Die Europäische Kommission gestaltet die Handelspolitik in Absprache mit den Mitgliedstaaten. Um ein einheitliches Auftreten nach außen und insbesondere im Rahmen der Welthandelsorganisation (WTO) sicherstellen zu können, trifft sich wöchentlich der vom Rat der Europäischen Union bestellte Handelspolitische Ausschuss.
Das BMWK ist innerhalb der Bundesregierung verantwortlich für die Erarbeitung der deutschen Position in der Handelspolitik und vertritt diese auf europäischer und internationaler Ebene.
Eine offene, nachhaltige und durchsetzungsfähige EU-Handelspolitik
Die Europäische Kommission hat am 18.02.2021 ihre Mitteilung zu ihrer neuen Handelsstrategie („Trade Policy Review“) veröffentlicht.
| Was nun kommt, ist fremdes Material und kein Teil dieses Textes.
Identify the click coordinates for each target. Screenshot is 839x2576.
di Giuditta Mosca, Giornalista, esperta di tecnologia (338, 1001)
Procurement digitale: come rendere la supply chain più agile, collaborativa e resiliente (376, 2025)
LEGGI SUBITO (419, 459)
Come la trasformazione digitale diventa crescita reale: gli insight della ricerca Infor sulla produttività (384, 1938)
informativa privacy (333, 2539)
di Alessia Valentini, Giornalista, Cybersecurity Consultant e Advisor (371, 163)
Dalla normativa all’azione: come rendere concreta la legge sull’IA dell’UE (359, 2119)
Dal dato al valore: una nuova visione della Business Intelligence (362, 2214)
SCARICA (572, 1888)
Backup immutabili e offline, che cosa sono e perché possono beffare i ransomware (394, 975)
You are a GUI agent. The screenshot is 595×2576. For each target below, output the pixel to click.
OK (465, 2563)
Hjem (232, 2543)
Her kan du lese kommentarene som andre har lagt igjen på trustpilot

Leitmotiv ist das Konzept der offenen strategischen Autonomie, das sich an offenen Märkten, regelgebundenem Handel und Verbesserung des Level Playing Field orientiert.
Die Europäische Kommission nennt drei Hauptziele für die mittelfristige Handelspolitik:
- Unterstützung der Erholung und des grundlegenden Wandels der EU-Wirtschaft im Einklang mit ihren Zielen für den ökologischen und digitalen Wandel
- Gestaltung weltweiter Regeln für eine nachhaltigere und fairere Globalisierung
- Stärkung der Fähigkeit der EU, ihre Interessen zu verfolgen und ihre Rechte durchzusetzen – wenn nötig, auch eigenständig
Daraus leitet die KOM sechs Tätigkeitsfelder ab:
- WTO-Reform
- Unterstützung des ökologischen Wandels und Förderung verantwortungsvoller und nachhaltiger Wertschöpfungsketten
- Unterstützung des digitalen Wandels und des Handels mit Dienstleistungen
- Stärkung der regulatorischen Wirkung der EU
- Stärkung der Partnerschaften der EU mit Nachbarstaaten, Erweiterungsländern und Afrika
- Stärkerer Schwerpunkt der EU auf der Um- und Durchsetzung von Handelsabkommen und der Sicherstellung gleicher Wettbewerbsbedingungen
Ein Anhang zur Handelsstrategie beschreibt die Pläne der Europäische Kommission für eine WTO-Reformagenda. Dabei legt sie einen Schwerpunkt auf den Beitrag der WTO zu nachhaltiger Entwicklung. Dies umfasst neben Umwelt und Klima auch soziale Fragen wie Geschlechtergerechtigkeit und gute Arbeitsbedingungen.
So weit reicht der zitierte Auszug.